What is required: Leave out the pictures and print precisely the lines from the line with "821x754 pixels." to the final line of the entries, both ends included.

Information shown:
Segment Open
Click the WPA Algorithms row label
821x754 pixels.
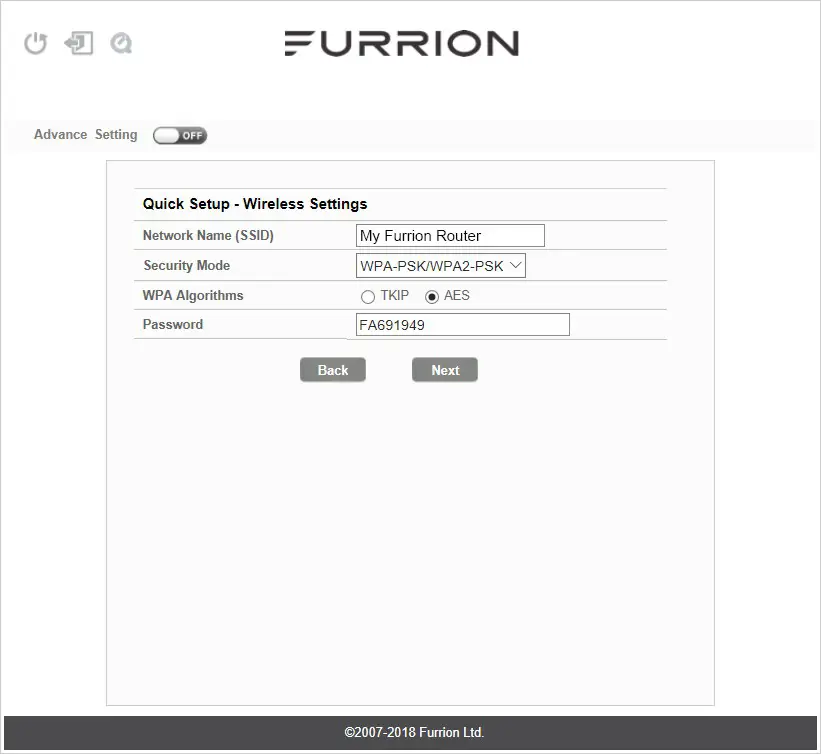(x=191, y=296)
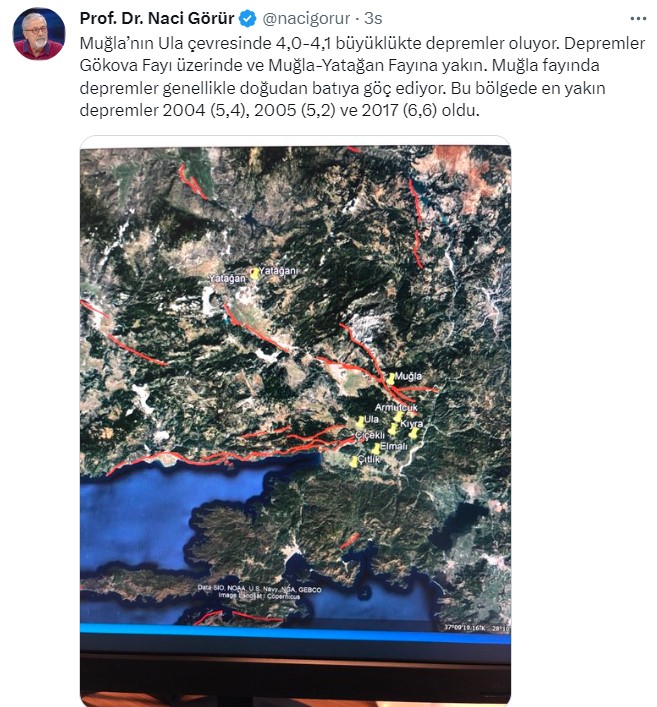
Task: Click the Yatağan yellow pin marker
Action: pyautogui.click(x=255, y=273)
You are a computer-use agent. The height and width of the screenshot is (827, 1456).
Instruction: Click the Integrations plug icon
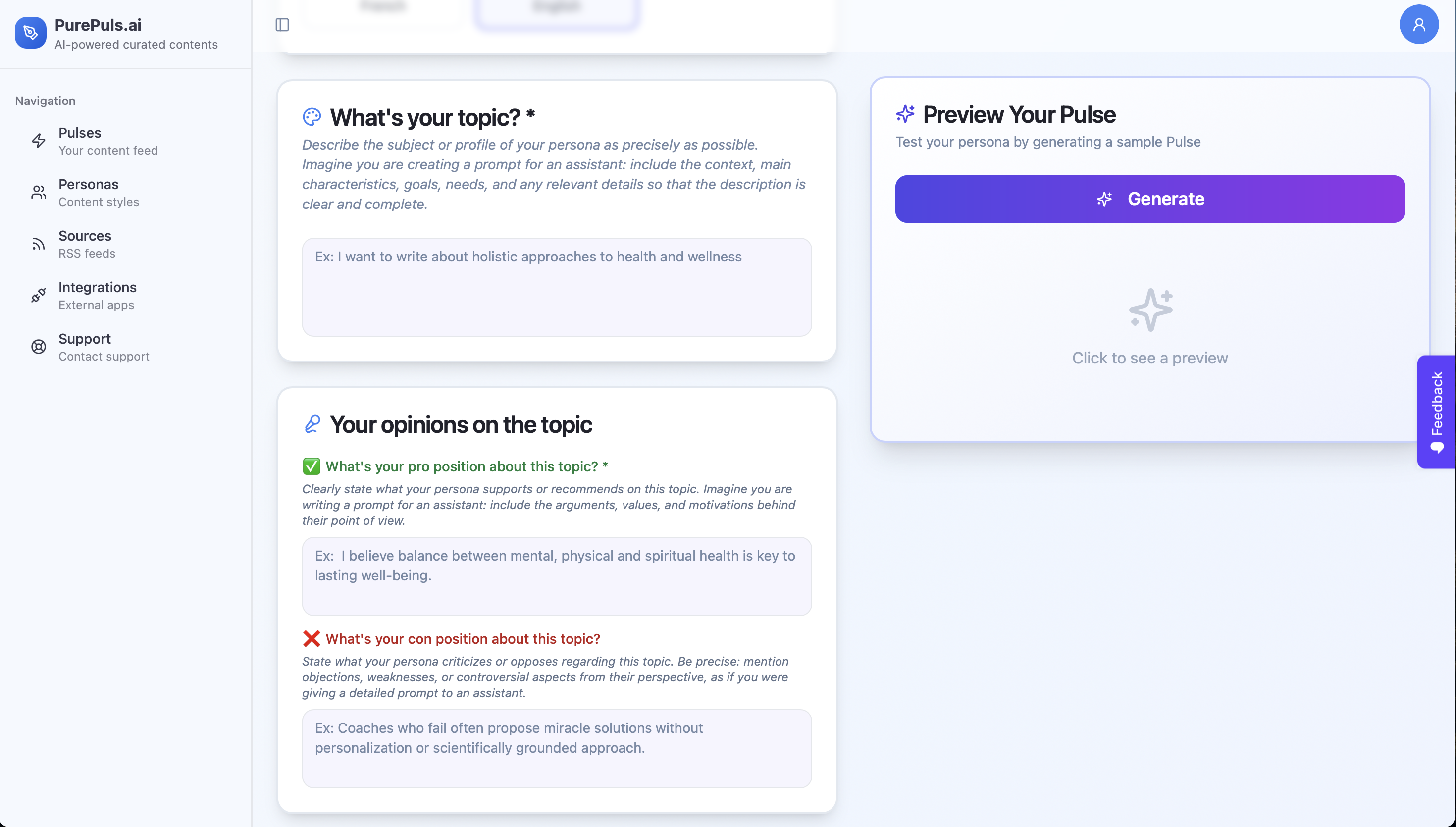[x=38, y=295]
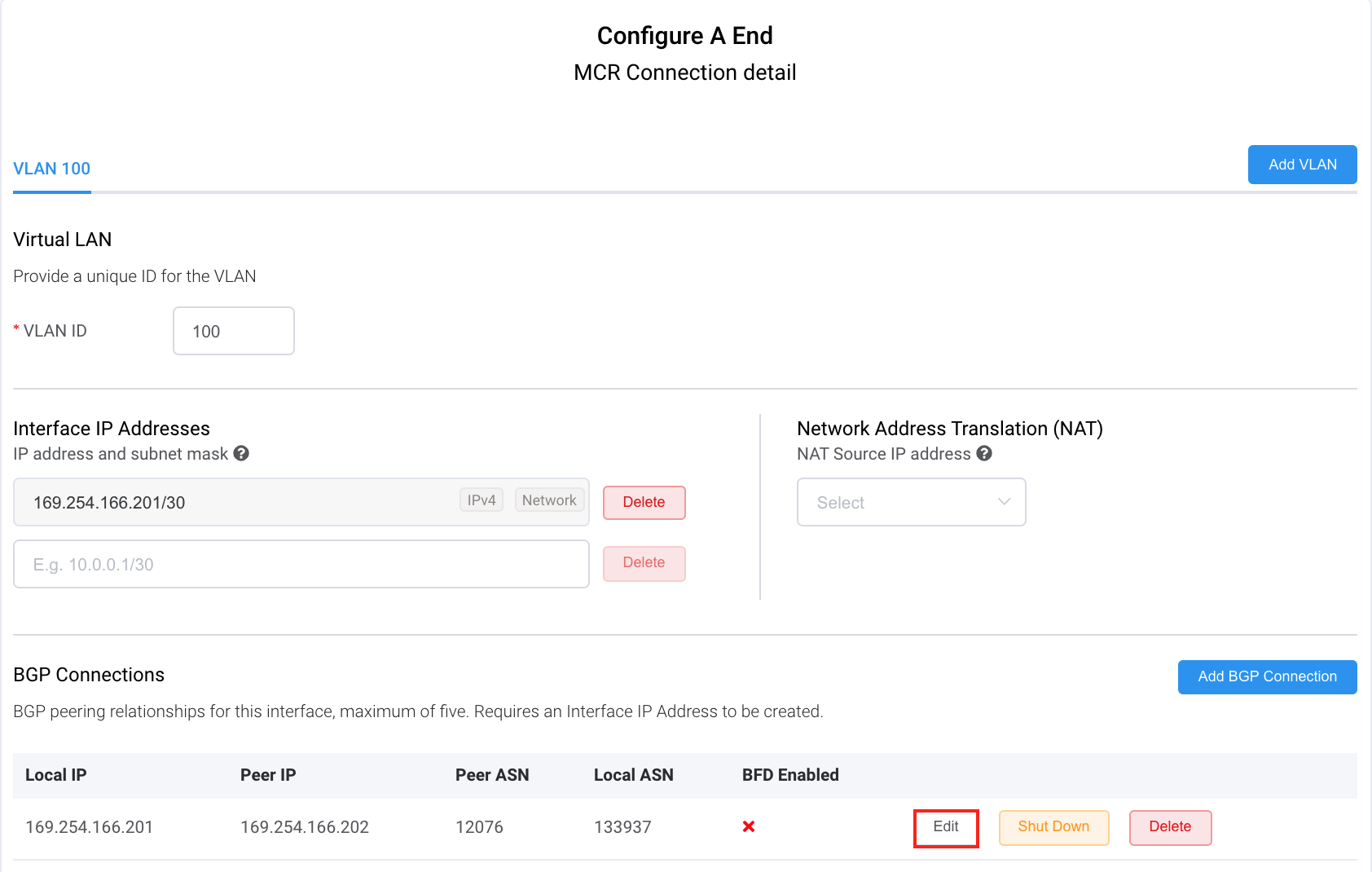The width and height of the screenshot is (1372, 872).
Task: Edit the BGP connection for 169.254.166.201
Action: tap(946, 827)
Segment Closed
Reply to the exercise:
821x754 pixels.
(x=191, y=296)
Task: Click the Yatağan yellow pin marker
Action: pyautogui.click(x=255, y=273)
You are a computer-use agent. The height and width of the screenshot is (827, 1456).
Instruction: Click the Integrations plug icon
[x=38, y=295]
The width and height of the screenshot is (1372, 872).
Task: Edit the BGP connection for 169.254.166.201
Action: tap(946, 827)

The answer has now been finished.